Por una falsa sensación de culpabilidad, o por una falsa concepción de lo que es contribución al progreso de la humanidad, hay católicos que quieren deformar su sentido de lo que es realmente bueno, moral y cristiano. Se hacen débiles al poner en tela de juicio las exigencias de Cristo respecto al amor conyugal, a la familia, a su responsabilidad de padres, o de hijos con relación a los padres; al uso de los bienes; al respeto a la persona en la dimensión sexual, profesional, de convivencia.
También es un signo de los tiempos nuestro Papa Juan Pablo II, signo concreto de la Iglesia en nuestros días. Hay que escucharle y leer con atención lo que escribe. Como lo es la eterna juventud de esa Iglesia como promesa y realidad de vida, como regeneradora de los hombres. El hombre nuevo del Evangelio se da aquí, en este mundo concreto, en situaciones como las nuestras. Son los santos que se desprenden de lo accidental, de las seudoautoridades, del juicio de los sabios y poderosos de la tierra, del peso de los egoísmos y ambiciones, del miedo a las instituciones económicas, del temor a los peligros que acechan sus vidas, del amor desordenado a los bienes terrenos.
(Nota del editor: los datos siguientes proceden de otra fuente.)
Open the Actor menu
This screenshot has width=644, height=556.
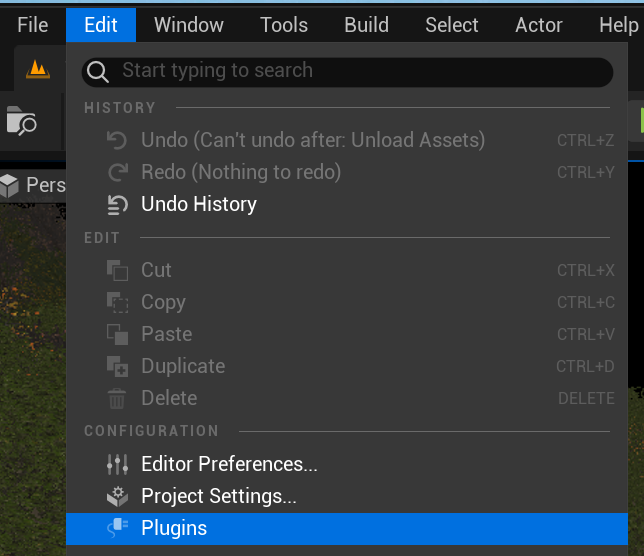point(539,25)
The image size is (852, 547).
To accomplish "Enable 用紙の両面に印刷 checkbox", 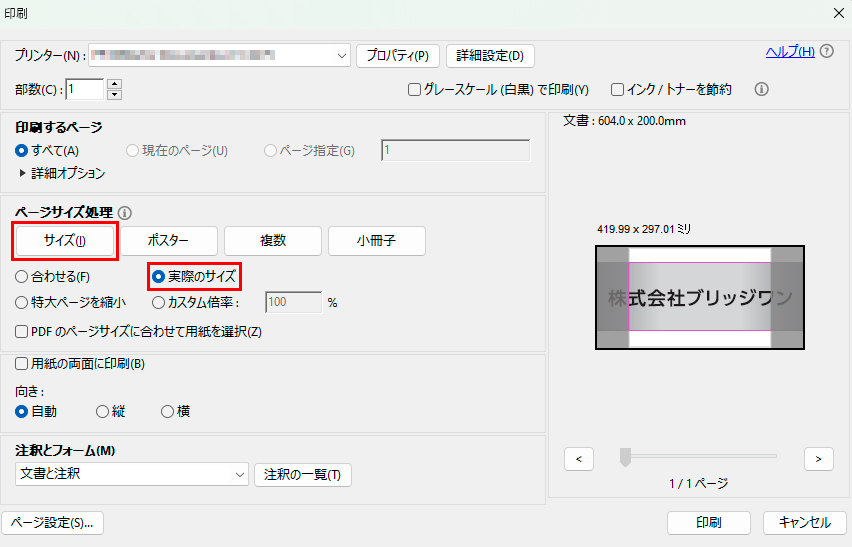I will click(22, 364).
Son los que sienten en su vida que la fe vence a todo ese mundo.
1 Concilio Vaticano II, BAC 2528, 1105-1106.
2 Carta a los sacerdotes con ocasión del Jueves Santo, 1980.
3 ABC, 28 de noviembre de 1981.
4 Giscard d’Estaing, Democracia francesa, Barcelona 1977, 193.
5 Karol Wojtyla, Signo de contradicción (BAC Minor 50), Madrid 1979, 10.
6 Mensaje de Juan Pablo II a España (BAC Popular 53), Madrid 1982, 300-301.
7 Jean Daniélou, El dedo en la llaga, Bilbao 1970, 124.